L’ombre de l’ancien président Zine el-Abidine Ben Ali, exilé depuis le début du « Printemps arabe » en 2011, plane encore sur la Tunisie…
Le 20 mars, la Tunisie a célébré ses soixante-trois ans d’indépendance. Aux deux longs règnes de Bourguiba (1956-1987) et Ben Ali (1987-2011) a succédé une démocratie qui va cahin-caha, mais a su intégrer ses islamistes. Afin d’éviter la guerre civile, le gouvernement de Youssef Chahed réunit les ennemis jurés que sont les postbourguibistes de Nidaa Tunes et les Frères musulmans d’Ennahda. Lors du dernier remaniement ministériel, début novembre, l’attention des médias du monde entier s’est focalisée sur la nomination de René Trabelsi au ministère du Tourisme. Et pour cause : un juif tunisien au gouvernement, ça n’était pas arrivé depuis les lendemains de l’indépendance ! Le symbole devait rassurer l’opinion internationale et promouvoir l’image d’une Tunisie ouverte, tolérante et multireligieuse… bien qu’à 99 % musulmane sunnite.

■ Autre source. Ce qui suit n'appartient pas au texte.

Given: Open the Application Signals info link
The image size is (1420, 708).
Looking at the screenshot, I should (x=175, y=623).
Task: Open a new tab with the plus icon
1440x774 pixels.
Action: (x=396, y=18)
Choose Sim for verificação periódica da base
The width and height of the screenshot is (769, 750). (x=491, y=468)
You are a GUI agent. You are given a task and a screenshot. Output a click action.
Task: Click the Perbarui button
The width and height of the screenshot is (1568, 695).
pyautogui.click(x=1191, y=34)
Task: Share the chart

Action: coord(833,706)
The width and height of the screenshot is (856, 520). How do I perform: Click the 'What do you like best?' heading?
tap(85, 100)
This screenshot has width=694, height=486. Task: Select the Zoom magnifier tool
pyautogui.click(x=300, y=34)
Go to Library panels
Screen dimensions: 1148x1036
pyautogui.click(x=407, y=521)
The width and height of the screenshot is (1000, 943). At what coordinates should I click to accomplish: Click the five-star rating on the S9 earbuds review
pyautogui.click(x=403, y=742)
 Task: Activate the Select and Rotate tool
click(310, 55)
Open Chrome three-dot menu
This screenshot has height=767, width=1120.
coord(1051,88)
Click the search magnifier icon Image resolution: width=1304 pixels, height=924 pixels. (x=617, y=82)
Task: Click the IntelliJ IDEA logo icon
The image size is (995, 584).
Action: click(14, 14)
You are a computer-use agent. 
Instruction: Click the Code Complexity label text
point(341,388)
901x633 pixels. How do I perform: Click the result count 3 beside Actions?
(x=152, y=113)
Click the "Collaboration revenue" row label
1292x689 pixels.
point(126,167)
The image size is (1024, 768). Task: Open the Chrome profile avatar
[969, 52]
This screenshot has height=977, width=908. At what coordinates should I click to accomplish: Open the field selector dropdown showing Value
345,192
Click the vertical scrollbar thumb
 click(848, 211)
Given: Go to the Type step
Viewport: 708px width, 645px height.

Ben Ali, la nouvelle Tunisie
La presse tunisienne, cependant, a retenu un fait politique autrement plus décisif : le retour aux affaires du vieux briscard de l’ancien régime Kamel Morjane. Nommé ministre de la Fonction publique, ce septuagénaire lorgne la succession du président de la République Béji Caïd Essebsi, 93 ans, qui s’ouvrira en novembre prochain. Homme fort des dernières années Ben Ali, au point que la rumeur lui prêtait un destin de dauphin, ministre de la Défense puis des Affaires étrangères, Morjane a connu sa traversée du désert post-Printemps arabe.
Plombé par son image benaliste, il crée son propre parti, mais ne recueille que 1,27 % des voix à la présidentielle de 2014. Depuis, ce politique roué emploie toutes ses qualités de diplomate à dialoguer avec l’ensemble des forces politiques du pays, islamistes compris. Et lorsque la presse le croise en train de deviser avec le chef d’Ennahda, Rached Ghannouchi, les spéculations sur une possible alliance vont bon train.
Il faut croire que les benalistes apprécient les unions contre nature : cet hiver, depuis son exil saoudien, Zine el-Abidine Ben Ali a marié sa fille aînée Nesrine au rappeur K2Rhym, barde révolutionnaire qui s’est longtemps déchaîné… contre le clan Ben Ali. Beau-papa n’est pas rancunier.